----- Original Message -----
Sent: Tuesday, February 11, 2003 12:17
PM
Subject: the inode semaphore
We’re working on a high availability
experiment
project for our linux-based server and the nfsds hang
from
times to times. It is observed that the version 3
procedure 12/13 (rmdir
and remove) obtains an inode
semaphore within fh_lock()/nfsd_unlink() but
never
releases it. Theoretically this inode is going to get
released
but what can prevent the following two cases
that would end up hanging the
nfsd ?
1. Due to slow network and/or system, the client
re-
sends the same request but using a different xid.
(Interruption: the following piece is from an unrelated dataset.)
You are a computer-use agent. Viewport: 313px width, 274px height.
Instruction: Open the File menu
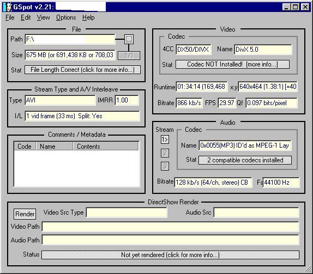click(10, 17)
The
nfsd that
accepts the new request would be stuck in
nfsd_unlink() waiting for the
inode semaphore.
2. A “create” immediately follows the “remove” for the
same file.
There is a flag called fh_locked but it is passed
in
from each individual nfs request (a local copy, not
from dcache)
that doesn’t help. I also browse thru
some file system’s (say ext3) inode
free code but
can’t find anywhere this semaphore gets released.
We’re
still debugging our failover logic but if
someone could confirm the above
are indeed a bug (or
explain why it will not happen) would be of great
helps.
Or should this semaphore get “zero”ed out by file
system (say, ext3) ?
We’re on 2.4.19 kernel.
Thanks for the help.
Wendy